See main article: mastectomy.

Some nonbinary people want or prefer to have a flat, masculine chest. For transgender children and teens, going on a prescription medicine called puberty blockers can postpone or pause puberty, which prevents or reduces the amount of breast growth they would have. The effects of puberty blockers are temporary, so breast growth will resume whenever the person stops taking that medicine. For people who have already had breast growth, going on hormone therapy such as testosterone may reduce breast size just a little bit, if at all, but it does not get rid of breasts. There are also nonbinary people who go on estrogen hormone therapy in order to get other body changes that they want, but who do not want breasts. Wearing a well-fitted sports bra or binder can reduce how large the breasts look, and temporarily make a flat, masculine chest shape. The only way to permanently get rid of breasts is through surgery. Surgery to take away the entire breast is called mastectomy. For transgender people, mastectomy is also called masculine chest reconstruction, to emphasize that they don't see it as a loss, but as fixing a problem.

Mastectomy for trans people is not as painful or traumatic as mastectomy to remove breast cancer or lumps, because the latter usually has to remove lymph nodes. For trans people, mastectomy is a short, single-stage procedure done under general anesthesia at a cosmetic surgery clinic or hospital. The patient goes home the same day. The recovery process depends on which method for mastectomy the patient had.

These are a few of the different methods for mastectomy. These options vary depending on what is possible or best for that patient's anatomy. They also vary from one surgeon to the next, since each has a specialty or a preferred method.[2]

  • Double incision with free nipple grafts. In this surgery, both the breast tissue and the nipples are removed. Then, nipples are reconstructed in a typically male position. This usually causes loss of sensation in the nipples and the areolae.
  • Inverted-T or T-Anchor: This surgery is similar to the previous one, but the nipple is not removed, which means that the person is much more likely to still have nipple sensation. The nipple stays attached to the body with a piece of skin, and moved higher up on the chest after the breast volume is taken away. This creates a scar on each breast shaped like an upside down capital letter T, with a long horizontal scar below the pectoral muscle, and a vertical scar going up from the middle of that to the nipple.
  • Peri-areolar. In this surgery, the surgeon makes two incisions around the areolae in order to remove the breast tissue. Scarring is minimal, but it often requires further revision surgeries to reduce puckering from extra skin. Only people with medium to small chests are eligible.
  • Keyhole.
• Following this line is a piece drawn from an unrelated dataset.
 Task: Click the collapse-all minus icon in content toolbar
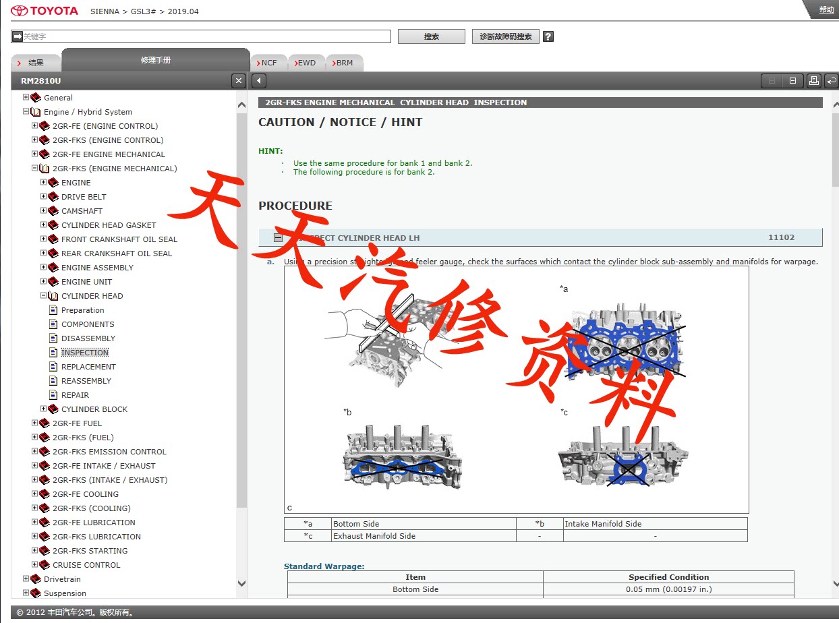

A semi-circular incision is made under the areola, and the breast tissue is removed through it. Otherwise it is similar to peri-areolar.

Breast reduction[edit | edit source]

Some nonbinary people have larger breasts than they want. If the temporary methods such as sports bras and binders do not meet their needs, then they may prefer to get surgery to reduce the size of their breasts. The variety of methods for breast reduction are very similar to those for mastectomy described above. Larger breasts or those that need to go down more sizes will be reduced by the T-anchor method. Breasts that only need to be a little smaller can be reduced by the peri-areolar or keyhole method.